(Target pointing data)
--- --- ---

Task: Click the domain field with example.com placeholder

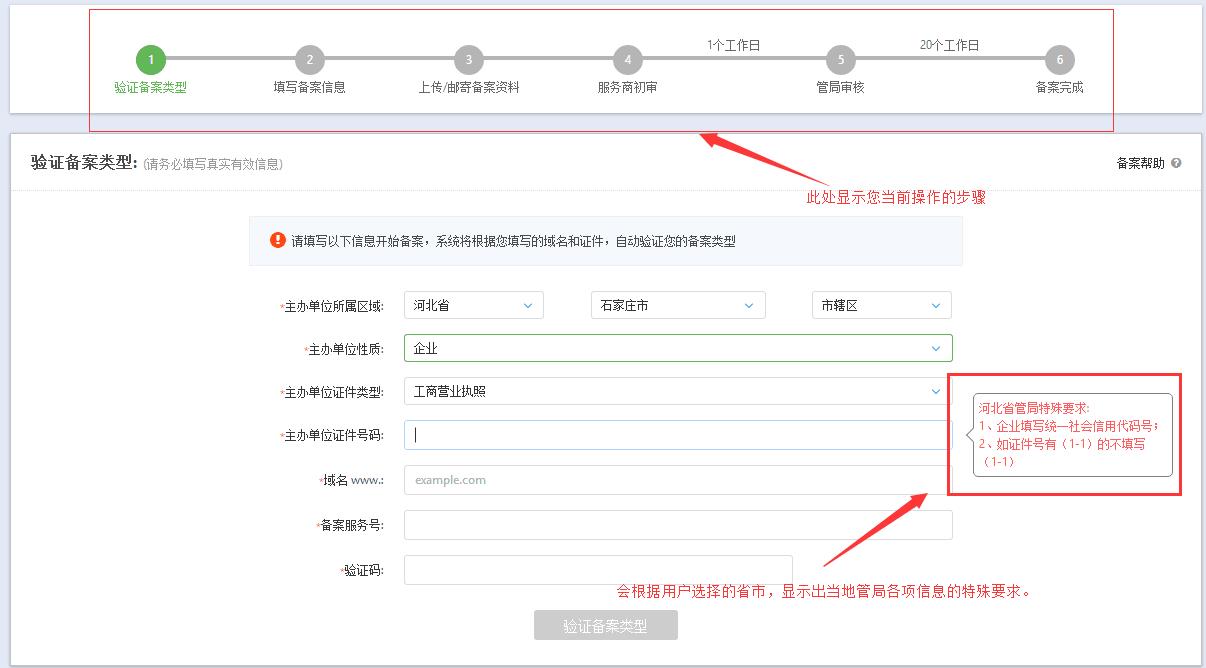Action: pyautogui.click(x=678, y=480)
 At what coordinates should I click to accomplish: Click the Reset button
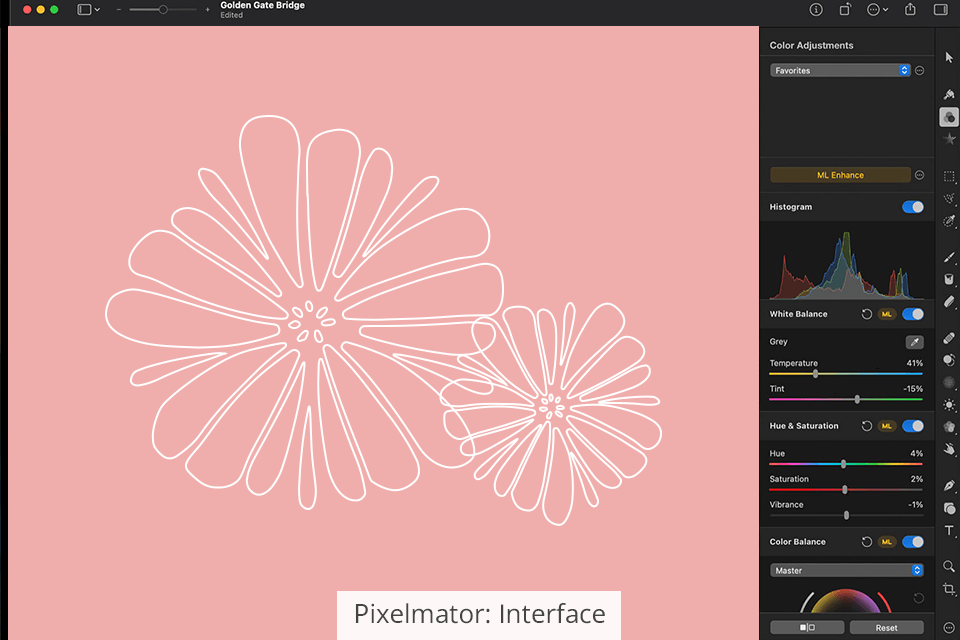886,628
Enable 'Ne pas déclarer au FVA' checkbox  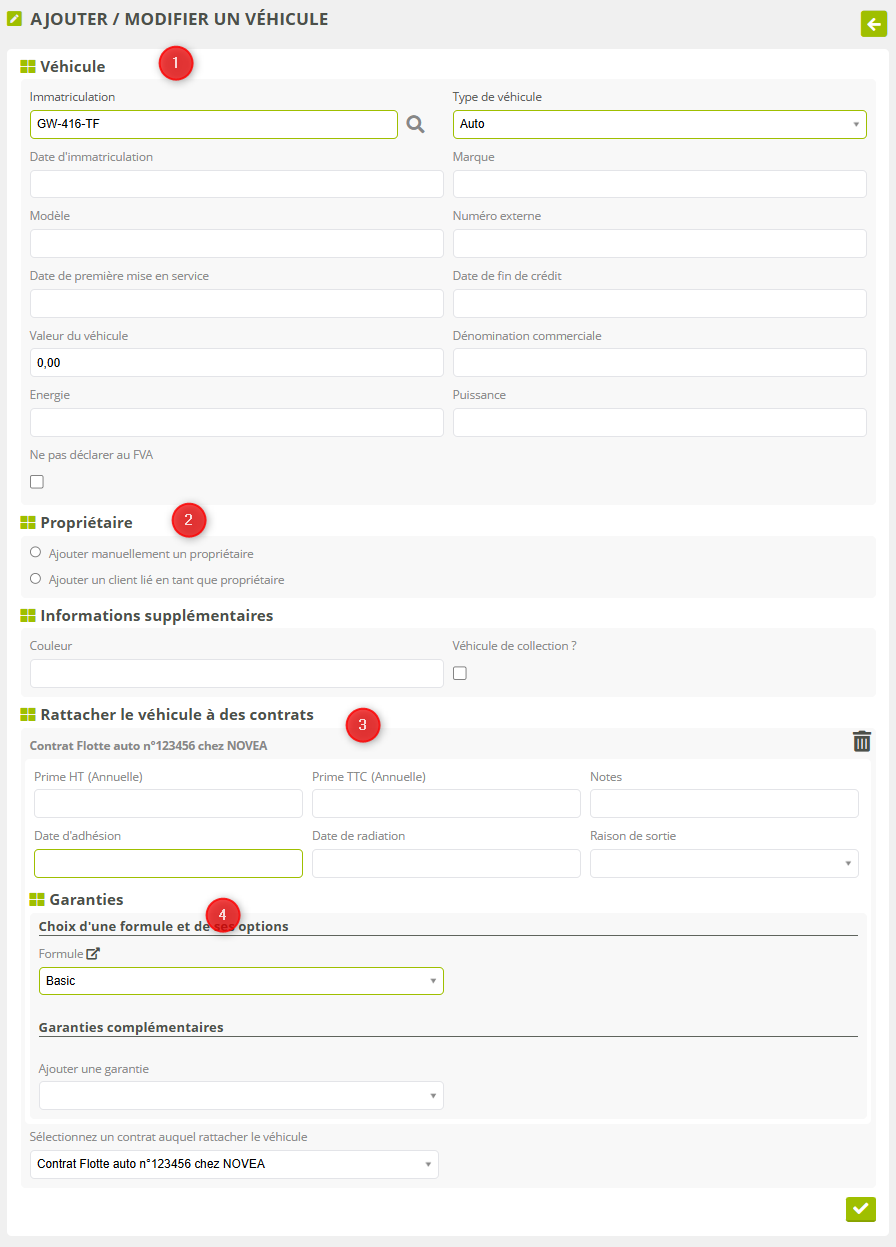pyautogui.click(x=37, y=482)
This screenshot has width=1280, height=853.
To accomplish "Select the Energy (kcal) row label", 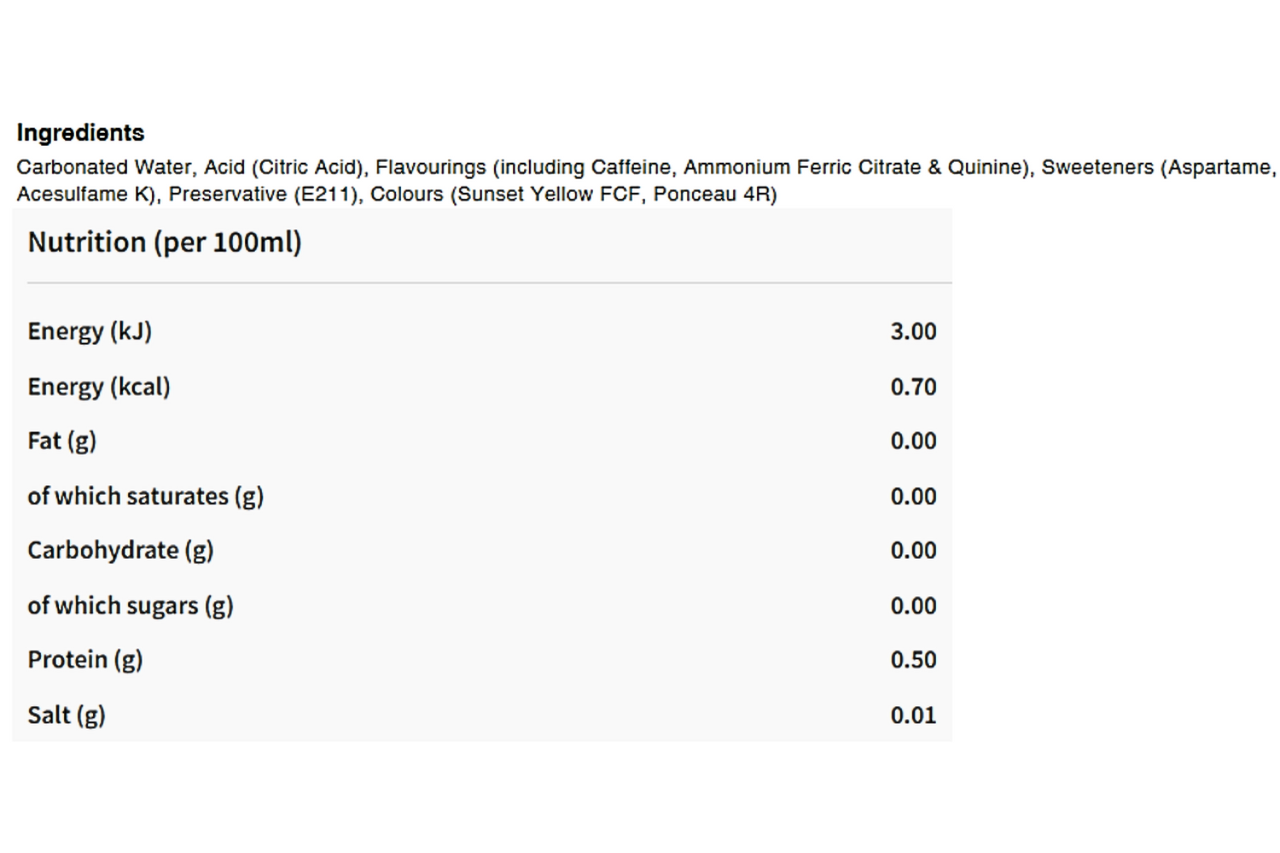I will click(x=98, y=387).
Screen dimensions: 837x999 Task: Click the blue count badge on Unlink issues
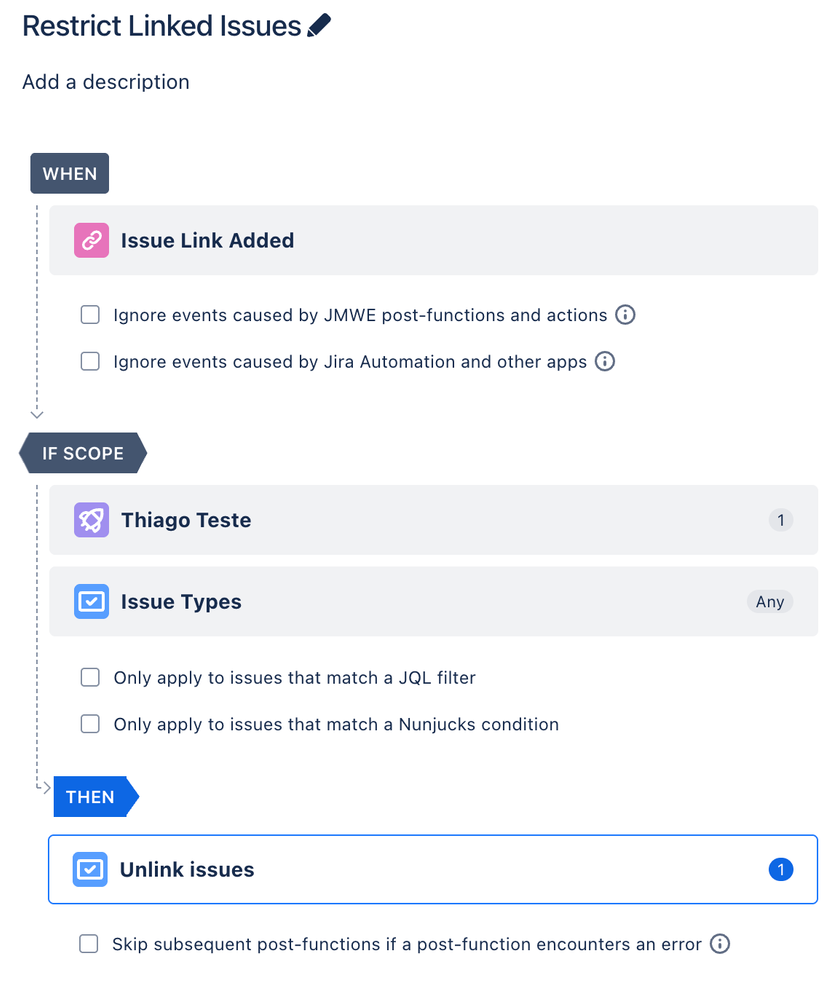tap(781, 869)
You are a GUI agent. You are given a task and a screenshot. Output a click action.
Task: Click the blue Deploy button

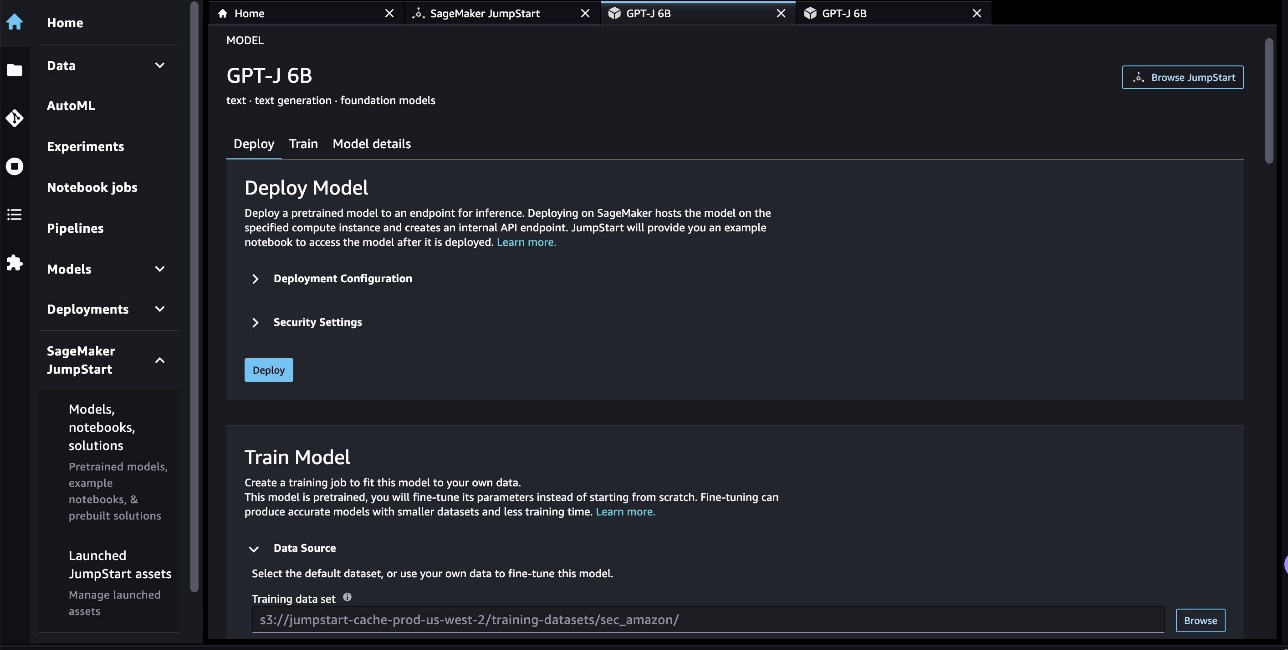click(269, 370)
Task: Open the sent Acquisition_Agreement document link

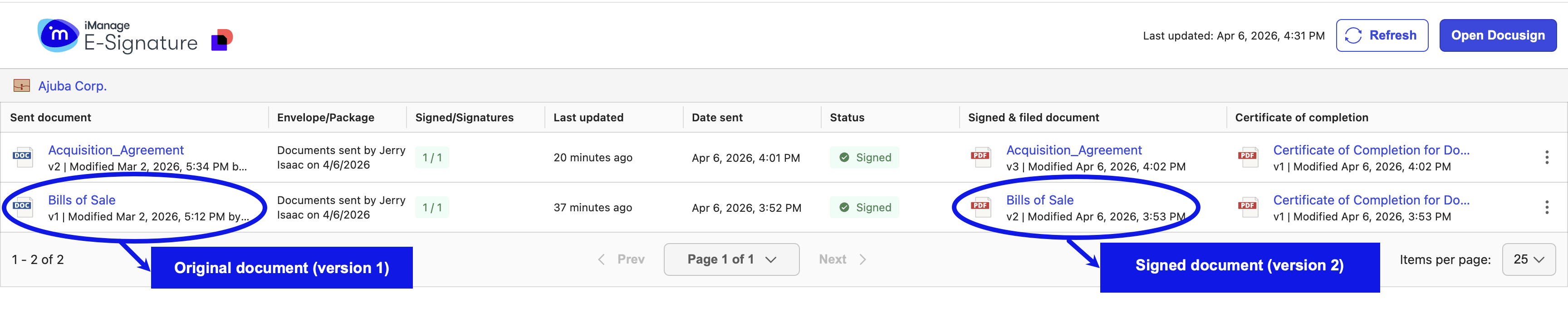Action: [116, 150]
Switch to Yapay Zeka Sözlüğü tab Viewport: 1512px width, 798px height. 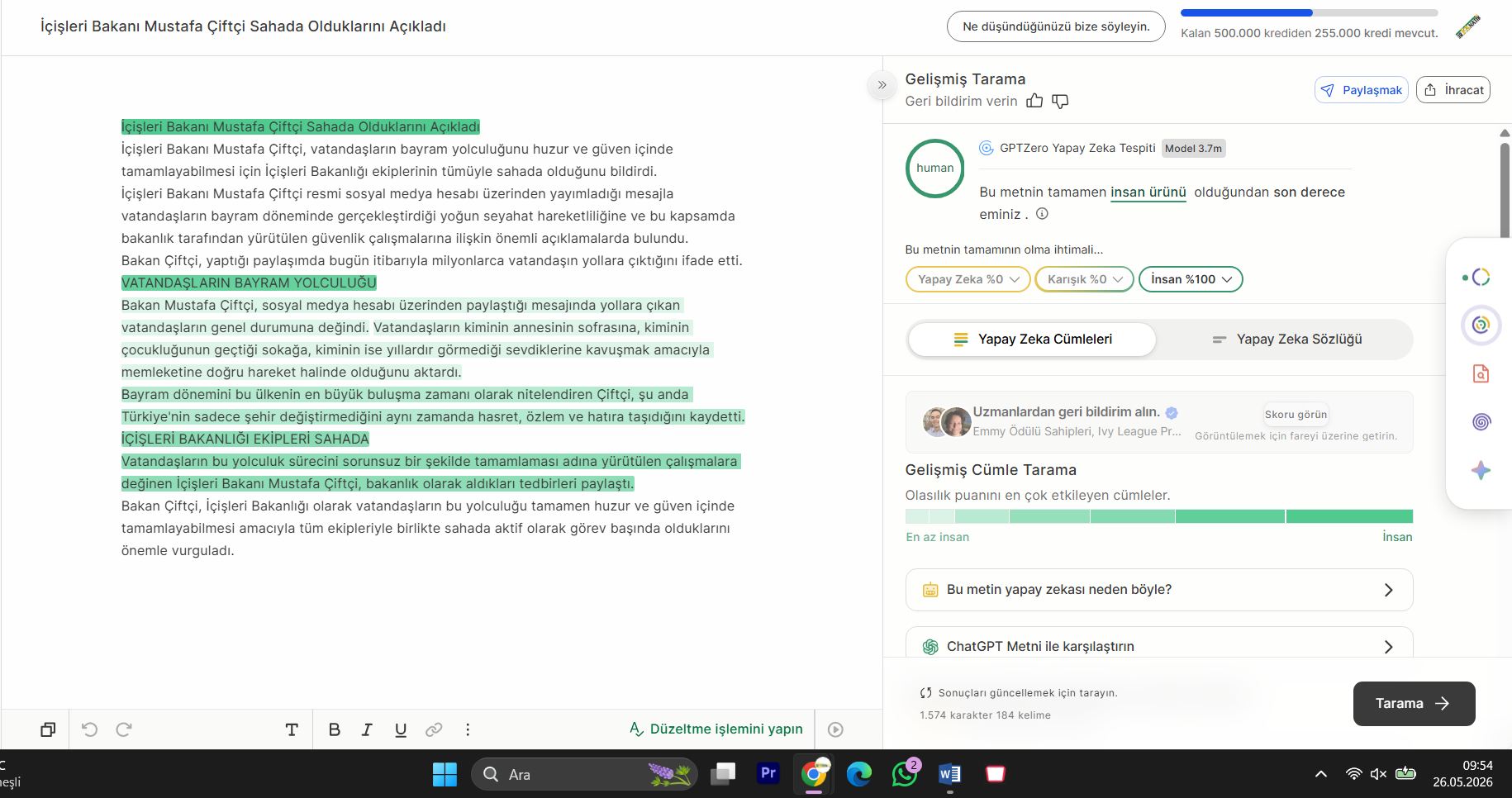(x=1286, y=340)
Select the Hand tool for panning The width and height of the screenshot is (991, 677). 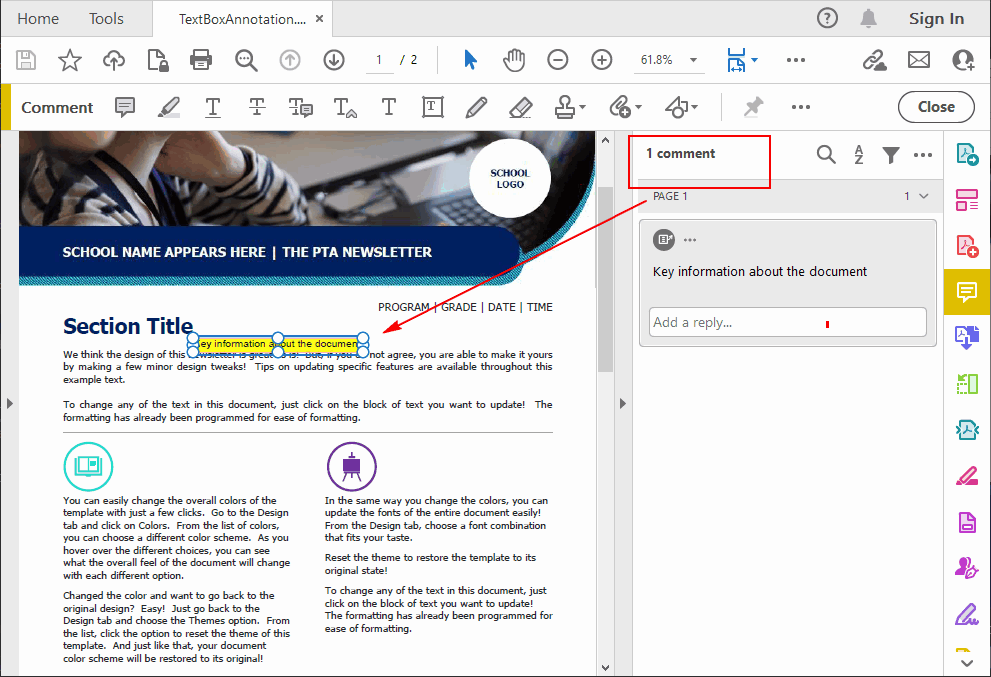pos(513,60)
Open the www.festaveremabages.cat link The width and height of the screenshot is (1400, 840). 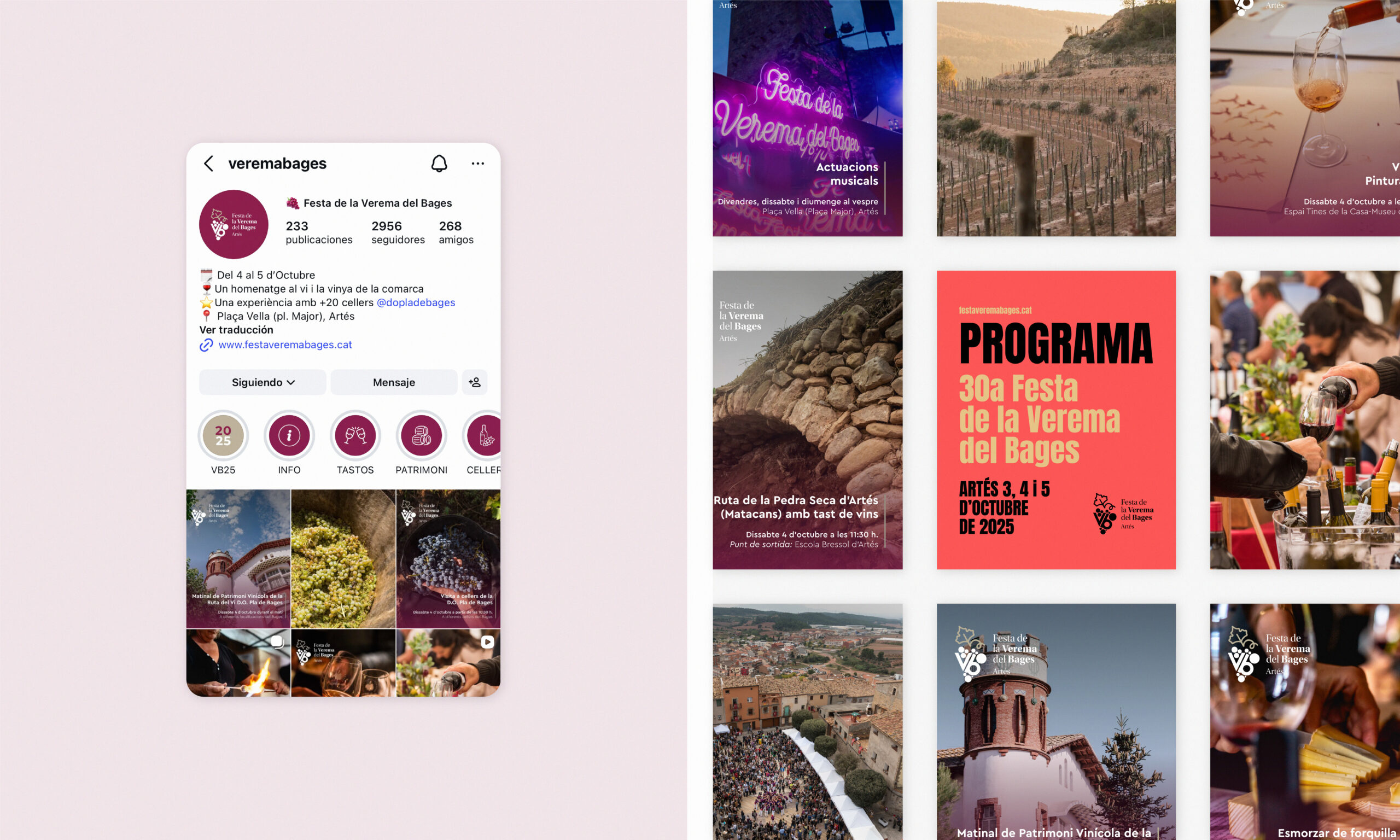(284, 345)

--- --- ---

_Objective_
Copy the data from the line with "Screen dimensions: 837x999" to the line with "Action: [116, 150]", switching "blue" to "green" and keeping everything else the same. Leave the pictures out.

_Result of this exercise_
Screen dimensions: 837x999 Task: Click the green count badge on Unlink issues
tap(781, 869)
You are a GUI agent. You are given a task and a screenshot. Output a click action.
Task: Click the green Deploy button

click(269, 370)
Task: Open the sent Acquisition_Agreement document link

Action: [116, 150]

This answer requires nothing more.